• _TASK DETAILS_: Put the rows below into a numbered list, skipping blank lines and leaving the pictures out.

Recorded data:
—————
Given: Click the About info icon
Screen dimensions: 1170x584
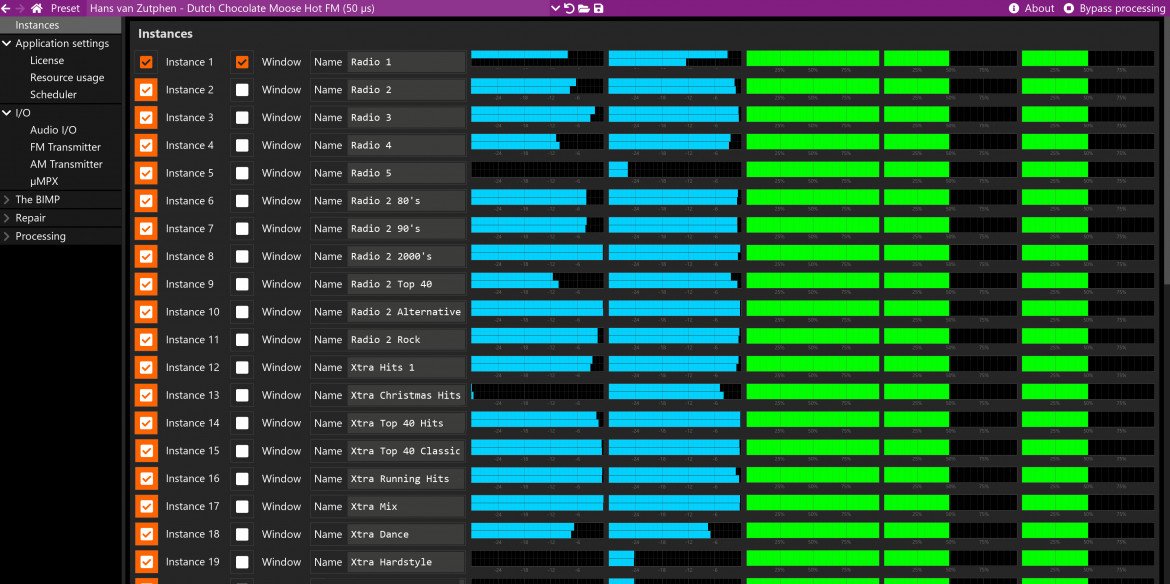Looking at the screenshot, I should (x=1015, y=8).
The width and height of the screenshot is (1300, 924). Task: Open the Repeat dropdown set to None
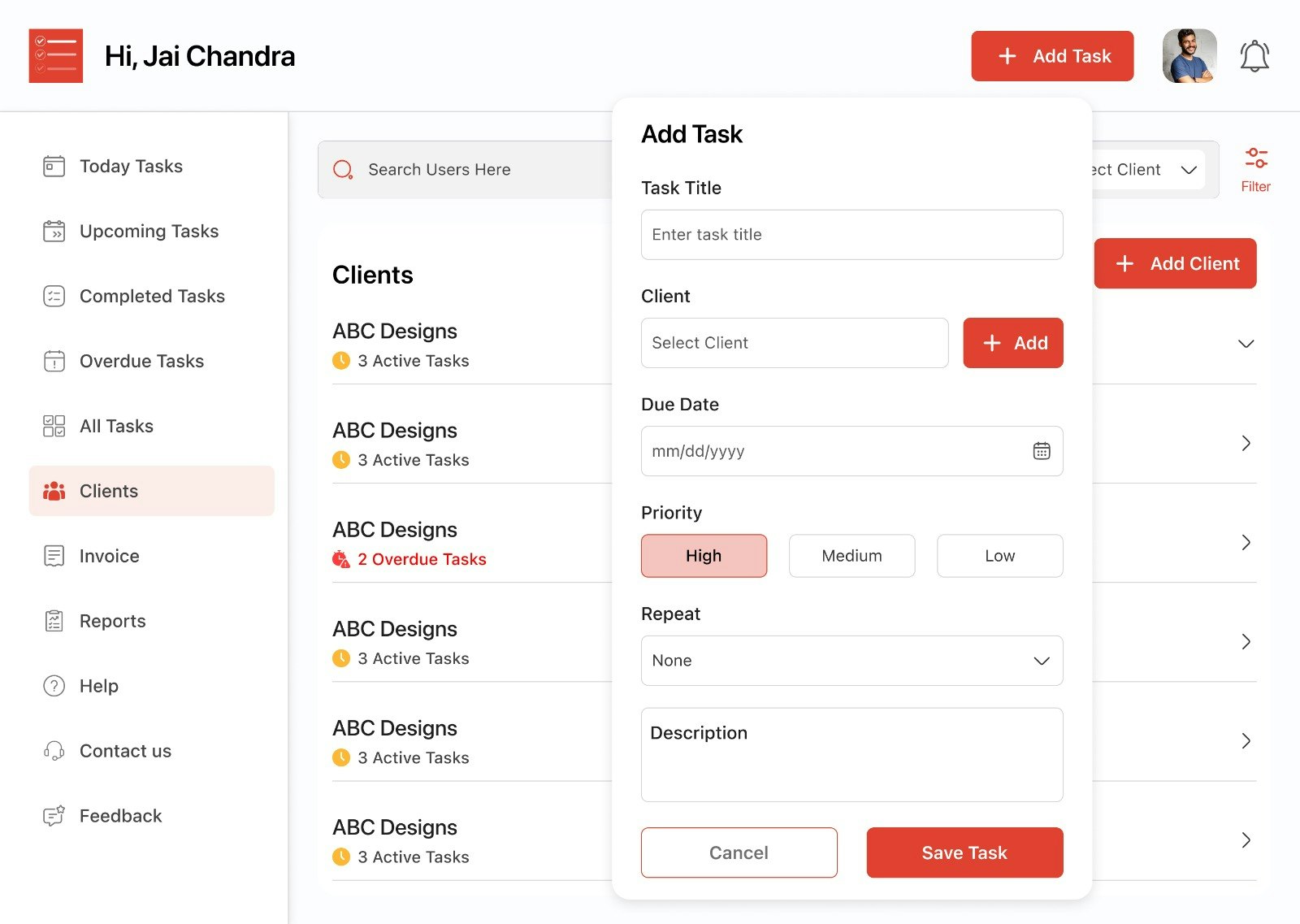(x=851, y=661)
—————
• _ANSWER TO THIS TASK_:
1. Given: Click the About info icon
2. Screen dimensions: 1170x584
3. Looking at the screenshot, I should (x=1015, y=8).
4. The width and height of the screenshot is (1300, 924). Task: Open the Repeat dropdown set to None
5. (x=851, y=661)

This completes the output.